Mohammed Tahir, a counsel for the PFI, said the government failed to present evidence of the organization receiving outside money and funding terror activities in India by organizing riots in cities and attacks on Hindu organizations and its leaders.

Violent crimes carried out by PFI over the years included chopping off the hand of a college professor, killings of people associated with other religious organizations, supporting the Islamic State group, and destruction of property, India’s National Investigating Agency said.

These violent acts “have had a demonstrative effect of striking terror in the minds of the citizens,” it said in a statement.
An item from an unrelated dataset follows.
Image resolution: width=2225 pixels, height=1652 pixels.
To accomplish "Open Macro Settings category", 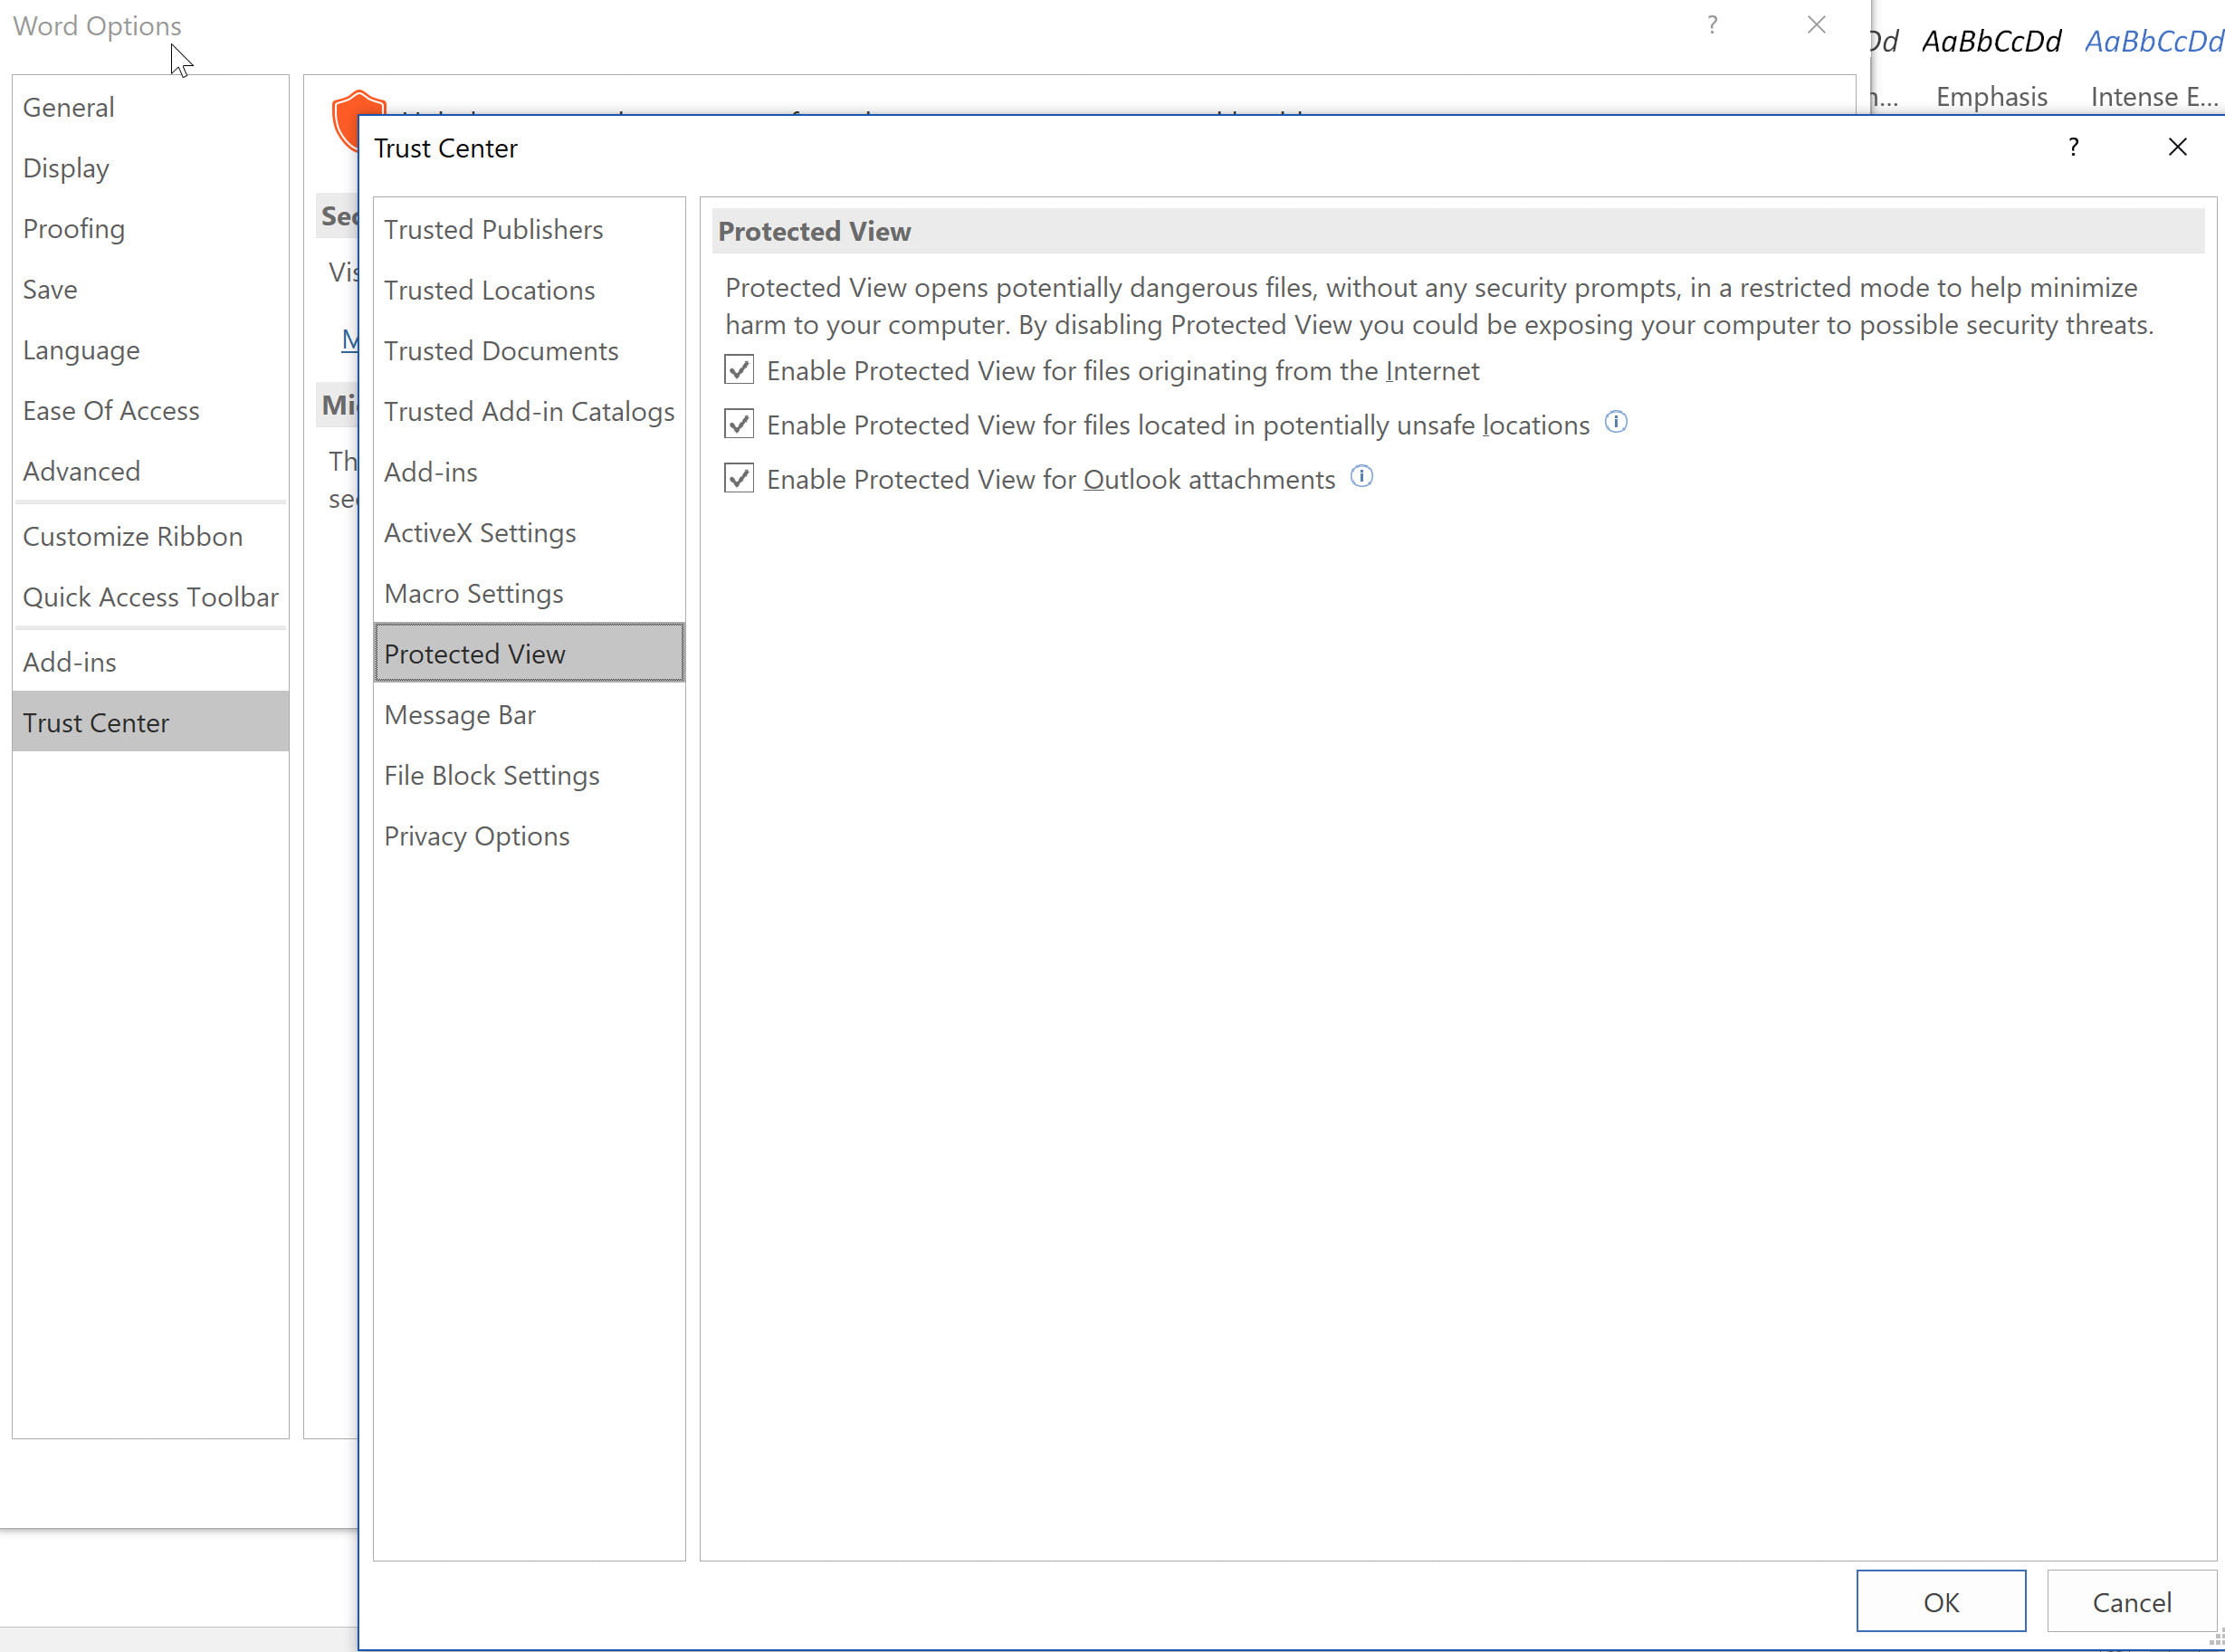I will (x=474, y=593).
Critics of Modi say his Bharatiya Janata Party’s landslide reelection in 2019 has emboldened the home ministry and investigating agencies to declare individuals terrorists based solely on accusations, revoke the partial autonomy of Kashmir, India’s only Muslim-majority state, and implement a citizens’ registry in the northeastern state of Assam that excluded 2 million people, many of them Muslim.

The PFI ban was invoked under the stringent Unlawful Activities (Prevention) Act, which gives extraordinary powers to the government to deal with activities directed against the integrity and sovereignty of India. It can designate individuals as terrorists pending court trials.